WEKA does not need to know GPUaaS users. It only needs a scoped provider principal or STS session with an enforceable policy.

Storage Hierarchy

Storage is project-owned by default:

tenant
  project
    bucket / namespace
      shared/
      users/<user-id>/
      workloads/<workload-id>/
      datasets/<dataset-id>/
      checkpoints/<workload-id>/
      artifacts/

Example:

Research/users/subash/
Research/users/priya/
Research/datasets/imagenet/
Research/artifacts/llama-3-70b/

A user has separate project-scoped personal areas:

Research/users/subash/
Sandbox/users/subash/

There is no global users/subash/projects/* ownership hierarchy.
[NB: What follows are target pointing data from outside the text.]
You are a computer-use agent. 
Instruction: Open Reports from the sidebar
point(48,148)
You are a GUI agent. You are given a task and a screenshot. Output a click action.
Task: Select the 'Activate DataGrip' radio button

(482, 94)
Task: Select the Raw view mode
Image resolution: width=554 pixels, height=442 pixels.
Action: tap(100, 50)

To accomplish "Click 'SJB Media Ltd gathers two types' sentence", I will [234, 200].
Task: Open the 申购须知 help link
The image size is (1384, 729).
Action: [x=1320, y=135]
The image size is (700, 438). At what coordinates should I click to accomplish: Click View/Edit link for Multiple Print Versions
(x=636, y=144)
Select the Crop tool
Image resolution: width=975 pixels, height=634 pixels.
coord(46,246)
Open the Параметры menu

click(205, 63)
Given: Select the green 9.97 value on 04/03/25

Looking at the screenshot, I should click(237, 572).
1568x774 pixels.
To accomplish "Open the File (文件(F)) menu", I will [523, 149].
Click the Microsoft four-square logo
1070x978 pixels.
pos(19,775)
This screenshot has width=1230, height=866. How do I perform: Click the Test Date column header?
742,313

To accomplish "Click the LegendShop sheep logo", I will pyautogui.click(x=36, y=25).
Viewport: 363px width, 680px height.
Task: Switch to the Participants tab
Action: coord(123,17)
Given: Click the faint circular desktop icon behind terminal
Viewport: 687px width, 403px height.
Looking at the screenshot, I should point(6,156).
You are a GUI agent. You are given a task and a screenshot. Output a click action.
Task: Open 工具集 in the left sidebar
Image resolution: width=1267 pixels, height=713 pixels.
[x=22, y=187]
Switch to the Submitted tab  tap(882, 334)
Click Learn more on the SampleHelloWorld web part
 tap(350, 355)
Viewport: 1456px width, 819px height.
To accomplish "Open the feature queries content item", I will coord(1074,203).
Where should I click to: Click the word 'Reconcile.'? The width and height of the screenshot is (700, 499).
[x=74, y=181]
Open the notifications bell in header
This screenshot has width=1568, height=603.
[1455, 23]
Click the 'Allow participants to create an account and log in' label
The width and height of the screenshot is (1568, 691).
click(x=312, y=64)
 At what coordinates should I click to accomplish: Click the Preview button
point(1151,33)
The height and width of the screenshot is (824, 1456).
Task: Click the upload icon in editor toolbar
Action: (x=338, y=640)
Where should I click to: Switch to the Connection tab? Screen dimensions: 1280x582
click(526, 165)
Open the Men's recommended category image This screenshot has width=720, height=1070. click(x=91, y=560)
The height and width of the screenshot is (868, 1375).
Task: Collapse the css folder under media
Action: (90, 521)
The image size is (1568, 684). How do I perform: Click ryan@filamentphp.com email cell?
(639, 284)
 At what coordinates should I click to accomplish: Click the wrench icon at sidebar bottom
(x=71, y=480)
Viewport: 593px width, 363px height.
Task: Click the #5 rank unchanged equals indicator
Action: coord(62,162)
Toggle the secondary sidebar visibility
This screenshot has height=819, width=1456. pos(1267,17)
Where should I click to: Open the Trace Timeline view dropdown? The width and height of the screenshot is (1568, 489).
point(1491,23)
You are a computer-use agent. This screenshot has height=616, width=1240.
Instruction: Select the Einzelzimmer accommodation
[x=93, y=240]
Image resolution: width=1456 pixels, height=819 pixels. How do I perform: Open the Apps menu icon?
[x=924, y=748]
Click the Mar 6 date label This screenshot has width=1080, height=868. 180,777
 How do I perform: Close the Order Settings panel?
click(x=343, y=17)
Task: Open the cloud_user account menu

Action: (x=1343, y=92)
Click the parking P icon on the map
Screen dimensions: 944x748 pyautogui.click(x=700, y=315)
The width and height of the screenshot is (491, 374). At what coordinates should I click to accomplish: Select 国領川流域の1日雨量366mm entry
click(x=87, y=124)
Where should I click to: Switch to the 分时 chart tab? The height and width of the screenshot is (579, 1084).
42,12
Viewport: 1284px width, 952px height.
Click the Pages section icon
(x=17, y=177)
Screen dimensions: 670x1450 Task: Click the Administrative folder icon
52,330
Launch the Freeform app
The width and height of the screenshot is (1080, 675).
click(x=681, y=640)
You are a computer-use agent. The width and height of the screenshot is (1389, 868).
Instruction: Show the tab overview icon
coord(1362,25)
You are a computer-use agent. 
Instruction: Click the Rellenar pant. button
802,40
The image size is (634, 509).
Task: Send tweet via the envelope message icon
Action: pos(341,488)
Scenario 1: User Opens Storage In The UI

  1. User logs into GPUaaS.
  2. User selects tenant, project, and region.
  3. UI calls v3 storage read models.
  4. GPUaaS returns:
  5. buckets owned by the active project
  6. buckets shared with the active project
  7. owner project
  8. grants/audiences summary
  9. attached workloads
  10. provider capability hints
  11. UI does not receive WEKA credentials.

Expected UI labels:

  • Owned by Research
  • Shared from Training
  • Read-only dataset
  • Writable checkpoint output
  • Provider: WEKA

Scenario 2: User Creates A Bucket In The UI

  1. User opens Storage → New bucket.
  2. User selects:
  3. project
  4. purpose: workspace, dataset, checkpoint, artifact, generic
  5. quota
  6. lifecycle
  7. access defaults
  8. GPUaaS checks the user's project role.
  9. GPUaaS creates a project-owned bucket/namespace.
  10. Provider adapter creates the WEKA-side bucket/filesystem/prefix as needed.
  11. GPUaaS records storage bucket metadata and provider reference.
  12. GPUaaS writes audit:
  13. storage.bucket.create

No human WEKA user is created.

Scenario 3: User Shares A Dataset With Another Project

Example:

Training project owns: training:imagenet
Inference project needs read access.

Flow:

  1. Training project admin opens bucket detail.
  2. Admin adds grant:
  3. target: Inference project
  4. prefix: datasets/imagenet/
  5. permissions: read/list
  6. expiration: optional
  7. GPUaaS writes a storage grant.
  8. GPUaaS compiles WEKA policy updates for future provider credentials.
  9. GPUaaS writes audit:
  10. storage.grant.create

The shared project does not own the bucket. It only has access according to the grant.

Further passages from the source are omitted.